Why should a Montana LLC have an operating agreement?
A Montana LLC should have an operating agreement because a company cannot act for itself. In order to operate, LLCs require real humans (and other entities) to carry out company operations.
According to MCA §35-8-109, your LLC MAY enter into an operating agreement, but the statute doesn’t explicitly state that it must. However, you will need an operating agreement to maintain your LLC. Here’s why:
1. You’ll need an operating agreement to open a business bank account.
After you file your Montana Articles of Organization, you’ll want to open a bank account for your business. Why? Your LLC only has limited liability if it can prove it’s a separate entity from its owners. Mixing personal and business spending erodes this separation, so it’s crucial to open a business bank account and keep your business finances separate. When you head to the bank, you’ll need to bring a copy of your operating agreement.
2. An operating agreement can help reinforce your limited liability status.
To benefit from limited liability status, business owners must be able to show that their company is its own legal entity separate from its owners. One way to do this is to open a business bank account and keep spending separate. Another way is to create (and follow) an LLC operating agreement.

What is expected: Extend the passage on Montana LLC operating agreements past its last sentence.

Dataset excerpt

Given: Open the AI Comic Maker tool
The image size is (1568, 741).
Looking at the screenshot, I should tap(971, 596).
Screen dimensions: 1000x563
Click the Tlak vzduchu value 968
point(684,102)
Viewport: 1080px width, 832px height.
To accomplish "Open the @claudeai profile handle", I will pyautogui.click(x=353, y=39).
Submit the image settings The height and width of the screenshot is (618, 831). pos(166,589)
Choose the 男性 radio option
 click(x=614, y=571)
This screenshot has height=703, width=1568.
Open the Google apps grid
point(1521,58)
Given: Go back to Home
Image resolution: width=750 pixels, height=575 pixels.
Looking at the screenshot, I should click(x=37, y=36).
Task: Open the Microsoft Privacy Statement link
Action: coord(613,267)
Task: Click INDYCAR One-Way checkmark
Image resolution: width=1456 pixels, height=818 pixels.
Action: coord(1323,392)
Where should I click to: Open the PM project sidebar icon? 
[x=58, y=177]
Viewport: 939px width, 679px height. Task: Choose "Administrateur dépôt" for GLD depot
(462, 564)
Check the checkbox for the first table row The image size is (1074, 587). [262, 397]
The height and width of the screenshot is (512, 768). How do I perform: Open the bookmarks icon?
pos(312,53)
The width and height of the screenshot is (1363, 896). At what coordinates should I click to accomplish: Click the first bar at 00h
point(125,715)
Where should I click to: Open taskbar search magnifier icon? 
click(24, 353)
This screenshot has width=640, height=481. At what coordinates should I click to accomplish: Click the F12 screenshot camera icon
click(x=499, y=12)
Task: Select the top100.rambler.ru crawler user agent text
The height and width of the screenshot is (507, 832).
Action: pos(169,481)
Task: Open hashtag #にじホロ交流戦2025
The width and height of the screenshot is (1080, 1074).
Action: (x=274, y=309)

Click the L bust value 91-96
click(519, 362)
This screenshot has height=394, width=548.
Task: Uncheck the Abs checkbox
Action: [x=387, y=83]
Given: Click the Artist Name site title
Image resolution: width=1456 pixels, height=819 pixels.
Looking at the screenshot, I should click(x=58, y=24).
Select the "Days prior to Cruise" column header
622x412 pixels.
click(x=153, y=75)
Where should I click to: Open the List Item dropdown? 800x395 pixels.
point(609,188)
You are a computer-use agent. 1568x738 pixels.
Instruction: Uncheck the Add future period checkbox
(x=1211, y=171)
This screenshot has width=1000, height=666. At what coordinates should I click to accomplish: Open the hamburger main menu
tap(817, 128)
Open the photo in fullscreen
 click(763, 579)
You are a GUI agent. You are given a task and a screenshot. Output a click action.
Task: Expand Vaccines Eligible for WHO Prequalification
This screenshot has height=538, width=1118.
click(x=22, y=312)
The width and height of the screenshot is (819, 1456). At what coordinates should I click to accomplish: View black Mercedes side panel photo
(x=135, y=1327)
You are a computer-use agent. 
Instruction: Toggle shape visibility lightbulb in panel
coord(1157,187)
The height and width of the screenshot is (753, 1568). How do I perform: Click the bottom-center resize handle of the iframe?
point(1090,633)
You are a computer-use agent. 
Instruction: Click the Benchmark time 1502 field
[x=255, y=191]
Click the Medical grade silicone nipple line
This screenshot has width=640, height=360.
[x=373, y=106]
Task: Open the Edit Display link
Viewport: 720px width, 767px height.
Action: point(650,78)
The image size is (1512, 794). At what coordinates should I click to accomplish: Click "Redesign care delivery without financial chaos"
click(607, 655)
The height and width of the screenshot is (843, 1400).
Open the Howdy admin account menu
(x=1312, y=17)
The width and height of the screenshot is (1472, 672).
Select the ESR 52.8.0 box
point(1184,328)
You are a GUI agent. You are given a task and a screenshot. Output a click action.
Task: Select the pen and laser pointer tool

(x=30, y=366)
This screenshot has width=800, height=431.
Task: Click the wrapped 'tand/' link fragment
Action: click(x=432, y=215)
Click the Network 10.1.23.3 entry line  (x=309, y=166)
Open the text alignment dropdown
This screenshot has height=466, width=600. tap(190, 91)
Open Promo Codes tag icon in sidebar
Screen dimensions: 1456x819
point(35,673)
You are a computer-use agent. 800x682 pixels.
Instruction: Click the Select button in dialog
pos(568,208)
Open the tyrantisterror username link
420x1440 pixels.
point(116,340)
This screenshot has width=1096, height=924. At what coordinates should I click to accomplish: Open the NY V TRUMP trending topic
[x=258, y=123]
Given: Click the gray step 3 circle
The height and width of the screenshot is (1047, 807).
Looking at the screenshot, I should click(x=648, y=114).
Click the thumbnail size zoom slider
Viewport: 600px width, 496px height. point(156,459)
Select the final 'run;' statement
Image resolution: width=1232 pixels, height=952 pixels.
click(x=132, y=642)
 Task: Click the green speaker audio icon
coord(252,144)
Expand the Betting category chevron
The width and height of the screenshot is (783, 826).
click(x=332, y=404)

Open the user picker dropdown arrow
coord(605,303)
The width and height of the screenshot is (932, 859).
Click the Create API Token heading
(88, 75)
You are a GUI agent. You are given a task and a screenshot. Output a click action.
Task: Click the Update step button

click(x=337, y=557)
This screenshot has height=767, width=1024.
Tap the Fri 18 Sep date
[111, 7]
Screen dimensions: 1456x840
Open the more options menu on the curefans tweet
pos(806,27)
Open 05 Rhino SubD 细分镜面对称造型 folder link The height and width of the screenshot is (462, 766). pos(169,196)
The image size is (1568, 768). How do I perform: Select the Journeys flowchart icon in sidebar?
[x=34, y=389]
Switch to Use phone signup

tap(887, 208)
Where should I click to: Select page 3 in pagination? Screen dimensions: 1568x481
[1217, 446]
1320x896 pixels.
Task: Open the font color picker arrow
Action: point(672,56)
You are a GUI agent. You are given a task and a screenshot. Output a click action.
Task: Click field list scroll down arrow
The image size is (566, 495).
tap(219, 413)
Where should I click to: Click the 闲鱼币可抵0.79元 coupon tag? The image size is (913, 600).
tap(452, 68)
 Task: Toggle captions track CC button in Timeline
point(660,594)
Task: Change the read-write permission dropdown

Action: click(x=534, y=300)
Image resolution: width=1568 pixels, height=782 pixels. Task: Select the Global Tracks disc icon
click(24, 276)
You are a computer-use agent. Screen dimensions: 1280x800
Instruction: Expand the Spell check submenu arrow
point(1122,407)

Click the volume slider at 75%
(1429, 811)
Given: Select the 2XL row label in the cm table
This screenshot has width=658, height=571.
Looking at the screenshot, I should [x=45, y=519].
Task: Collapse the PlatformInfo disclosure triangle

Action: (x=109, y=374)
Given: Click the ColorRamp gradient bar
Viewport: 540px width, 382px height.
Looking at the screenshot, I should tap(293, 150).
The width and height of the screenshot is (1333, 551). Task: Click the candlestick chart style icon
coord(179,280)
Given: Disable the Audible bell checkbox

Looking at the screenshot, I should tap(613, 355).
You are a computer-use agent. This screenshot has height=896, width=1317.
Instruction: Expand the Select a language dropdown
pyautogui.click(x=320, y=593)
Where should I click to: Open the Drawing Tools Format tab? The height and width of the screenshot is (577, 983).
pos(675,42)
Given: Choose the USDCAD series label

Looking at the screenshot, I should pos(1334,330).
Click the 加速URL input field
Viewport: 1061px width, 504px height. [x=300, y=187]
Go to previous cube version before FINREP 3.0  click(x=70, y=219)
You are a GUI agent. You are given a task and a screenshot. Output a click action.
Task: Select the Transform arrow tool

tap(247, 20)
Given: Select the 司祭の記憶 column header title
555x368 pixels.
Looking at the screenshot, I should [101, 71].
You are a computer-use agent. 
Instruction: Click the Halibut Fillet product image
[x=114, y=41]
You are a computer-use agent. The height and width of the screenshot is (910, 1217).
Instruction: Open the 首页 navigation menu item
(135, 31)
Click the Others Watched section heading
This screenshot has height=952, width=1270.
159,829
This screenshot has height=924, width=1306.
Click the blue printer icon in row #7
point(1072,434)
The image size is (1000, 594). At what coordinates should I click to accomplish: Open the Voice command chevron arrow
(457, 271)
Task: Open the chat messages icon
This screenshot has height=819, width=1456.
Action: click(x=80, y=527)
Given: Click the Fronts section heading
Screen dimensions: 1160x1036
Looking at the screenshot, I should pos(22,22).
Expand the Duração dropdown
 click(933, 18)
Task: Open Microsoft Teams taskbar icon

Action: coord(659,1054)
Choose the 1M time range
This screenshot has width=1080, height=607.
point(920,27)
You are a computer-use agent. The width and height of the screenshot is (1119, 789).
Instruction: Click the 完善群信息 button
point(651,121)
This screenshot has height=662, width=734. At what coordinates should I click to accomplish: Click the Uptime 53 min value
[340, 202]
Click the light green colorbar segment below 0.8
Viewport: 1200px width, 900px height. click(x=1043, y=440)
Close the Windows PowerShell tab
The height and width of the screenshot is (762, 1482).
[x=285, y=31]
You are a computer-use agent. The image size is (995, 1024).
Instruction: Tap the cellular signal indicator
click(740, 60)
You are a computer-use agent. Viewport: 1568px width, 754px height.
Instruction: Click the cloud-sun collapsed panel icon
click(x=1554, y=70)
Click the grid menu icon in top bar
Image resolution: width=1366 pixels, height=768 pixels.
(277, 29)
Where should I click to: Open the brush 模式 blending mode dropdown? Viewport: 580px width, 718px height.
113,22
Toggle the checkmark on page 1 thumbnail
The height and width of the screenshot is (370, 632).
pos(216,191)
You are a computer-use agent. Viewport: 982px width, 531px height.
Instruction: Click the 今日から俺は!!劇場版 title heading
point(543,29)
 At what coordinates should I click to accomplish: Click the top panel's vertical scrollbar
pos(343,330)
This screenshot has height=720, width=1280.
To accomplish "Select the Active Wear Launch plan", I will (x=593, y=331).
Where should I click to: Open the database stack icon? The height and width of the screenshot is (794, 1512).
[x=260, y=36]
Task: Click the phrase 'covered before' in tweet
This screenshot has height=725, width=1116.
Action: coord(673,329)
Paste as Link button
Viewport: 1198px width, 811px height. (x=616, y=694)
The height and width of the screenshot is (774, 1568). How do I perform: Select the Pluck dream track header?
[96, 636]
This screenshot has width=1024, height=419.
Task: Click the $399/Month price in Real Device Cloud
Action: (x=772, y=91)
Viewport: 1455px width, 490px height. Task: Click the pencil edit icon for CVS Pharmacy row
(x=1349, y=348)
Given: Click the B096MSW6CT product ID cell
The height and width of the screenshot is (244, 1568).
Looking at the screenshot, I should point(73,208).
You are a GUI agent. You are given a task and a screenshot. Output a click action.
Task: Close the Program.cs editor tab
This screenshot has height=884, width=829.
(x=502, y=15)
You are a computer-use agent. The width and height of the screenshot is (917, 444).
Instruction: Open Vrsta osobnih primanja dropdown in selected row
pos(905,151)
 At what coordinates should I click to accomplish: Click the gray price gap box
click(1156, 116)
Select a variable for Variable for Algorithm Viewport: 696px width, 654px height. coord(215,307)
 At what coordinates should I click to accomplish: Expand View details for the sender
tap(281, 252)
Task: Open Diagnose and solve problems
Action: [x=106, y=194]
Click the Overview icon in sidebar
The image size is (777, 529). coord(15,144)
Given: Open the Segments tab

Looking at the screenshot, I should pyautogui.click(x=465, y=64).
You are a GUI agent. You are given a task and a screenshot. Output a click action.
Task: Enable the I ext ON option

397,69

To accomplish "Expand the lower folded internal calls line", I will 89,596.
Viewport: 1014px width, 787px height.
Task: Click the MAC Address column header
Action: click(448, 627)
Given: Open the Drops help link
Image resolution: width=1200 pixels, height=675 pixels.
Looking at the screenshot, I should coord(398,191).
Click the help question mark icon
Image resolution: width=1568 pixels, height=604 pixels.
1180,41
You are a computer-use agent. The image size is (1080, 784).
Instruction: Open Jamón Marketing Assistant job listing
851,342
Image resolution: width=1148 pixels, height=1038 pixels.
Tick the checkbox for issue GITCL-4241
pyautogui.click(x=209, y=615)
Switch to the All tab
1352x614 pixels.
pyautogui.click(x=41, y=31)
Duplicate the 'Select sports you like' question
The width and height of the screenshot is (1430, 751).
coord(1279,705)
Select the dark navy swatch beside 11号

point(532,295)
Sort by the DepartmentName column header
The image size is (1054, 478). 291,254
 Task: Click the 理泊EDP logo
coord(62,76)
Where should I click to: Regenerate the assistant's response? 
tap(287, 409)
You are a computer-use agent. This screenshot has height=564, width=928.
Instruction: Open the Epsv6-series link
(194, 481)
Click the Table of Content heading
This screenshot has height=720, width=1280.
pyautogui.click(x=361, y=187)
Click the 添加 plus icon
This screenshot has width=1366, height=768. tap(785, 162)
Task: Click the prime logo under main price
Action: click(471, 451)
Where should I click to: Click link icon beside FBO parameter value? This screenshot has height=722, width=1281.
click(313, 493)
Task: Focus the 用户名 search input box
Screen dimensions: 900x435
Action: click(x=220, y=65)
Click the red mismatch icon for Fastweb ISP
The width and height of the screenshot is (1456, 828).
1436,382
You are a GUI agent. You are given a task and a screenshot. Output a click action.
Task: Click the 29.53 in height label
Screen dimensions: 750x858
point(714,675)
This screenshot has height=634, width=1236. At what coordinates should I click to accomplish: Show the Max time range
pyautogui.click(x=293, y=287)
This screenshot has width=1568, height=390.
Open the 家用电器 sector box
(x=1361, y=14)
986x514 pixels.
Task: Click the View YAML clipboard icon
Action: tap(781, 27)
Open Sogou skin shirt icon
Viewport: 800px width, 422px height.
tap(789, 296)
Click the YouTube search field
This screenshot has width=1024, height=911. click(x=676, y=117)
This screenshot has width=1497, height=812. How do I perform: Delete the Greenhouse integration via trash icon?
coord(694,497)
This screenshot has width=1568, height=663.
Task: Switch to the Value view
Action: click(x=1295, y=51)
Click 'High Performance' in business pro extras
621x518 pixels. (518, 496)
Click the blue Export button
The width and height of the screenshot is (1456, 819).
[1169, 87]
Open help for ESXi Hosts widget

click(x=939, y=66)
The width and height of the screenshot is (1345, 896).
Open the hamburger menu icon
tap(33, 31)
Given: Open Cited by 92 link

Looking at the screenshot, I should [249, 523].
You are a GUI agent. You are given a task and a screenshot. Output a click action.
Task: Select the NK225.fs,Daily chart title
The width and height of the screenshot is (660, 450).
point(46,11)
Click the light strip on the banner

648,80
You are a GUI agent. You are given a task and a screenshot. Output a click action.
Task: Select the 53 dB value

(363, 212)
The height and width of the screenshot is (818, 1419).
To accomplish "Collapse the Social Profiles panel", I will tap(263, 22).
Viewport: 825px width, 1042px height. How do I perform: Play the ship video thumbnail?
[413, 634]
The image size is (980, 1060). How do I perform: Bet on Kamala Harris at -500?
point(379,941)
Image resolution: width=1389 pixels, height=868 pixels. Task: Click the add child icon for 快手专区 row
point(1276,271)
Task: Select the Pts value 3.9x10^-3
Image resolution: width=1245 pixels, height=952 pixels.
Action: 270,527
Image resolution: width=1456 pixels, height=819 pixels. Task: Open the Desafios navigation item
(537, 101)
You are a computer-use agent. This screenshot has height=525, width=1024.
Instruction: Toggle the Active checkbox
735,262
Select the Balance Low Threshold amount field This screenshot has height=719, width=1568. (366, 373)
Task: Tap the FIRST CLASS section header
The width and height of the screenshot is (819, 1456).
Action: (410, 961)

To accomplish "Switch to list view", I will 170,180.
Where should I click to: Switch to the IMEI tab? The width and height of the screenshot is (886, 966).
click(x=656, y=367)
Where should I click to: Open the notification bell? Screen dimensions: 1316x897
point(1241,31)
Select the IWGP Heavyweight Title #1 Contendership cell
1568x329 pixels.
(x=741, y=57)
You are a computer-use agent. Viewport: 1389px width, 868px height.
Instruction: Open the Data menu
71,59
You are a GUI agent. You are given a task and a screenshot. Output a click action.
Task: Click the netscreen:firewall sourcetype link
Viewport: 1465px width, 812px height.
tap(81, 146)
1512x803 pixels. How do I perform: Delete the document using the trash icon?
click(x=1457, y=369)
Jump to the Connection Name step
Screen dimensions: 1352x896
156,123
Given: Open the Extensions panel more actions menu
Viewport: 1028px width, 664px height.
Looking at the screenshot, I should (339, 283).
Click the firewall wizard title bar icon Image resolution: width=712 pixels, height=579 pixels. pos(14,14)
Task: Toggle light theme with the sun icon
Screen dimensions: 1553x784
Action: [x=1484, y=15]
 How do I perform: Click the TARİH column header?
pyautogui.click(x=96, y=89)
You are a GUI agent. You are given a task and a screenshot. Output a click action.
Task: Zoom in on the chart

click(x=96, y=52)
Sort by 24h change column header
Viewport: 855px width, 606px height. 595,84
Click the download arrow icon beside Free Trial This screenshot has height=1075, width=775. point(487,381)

Result:
3. An operating agreement can help head off misunderstandings.
It’s probably impossible to eliminate disagreements and misunderstandings within any company. (We’re all only human, after all.) But having an operating agreement that establishes rules and procedures for your company can help prevent those minor snags from undoing your LLC.
4. An operating agreement can override Montana’s default laws.
If you don’t have an operating agreement, your LLC will automatically be governed by the default laws in Montana’s LLC Code. The problem is, these statutes might not fit your business. Creating an operating agreement will allow you to run your company in the way you see fit.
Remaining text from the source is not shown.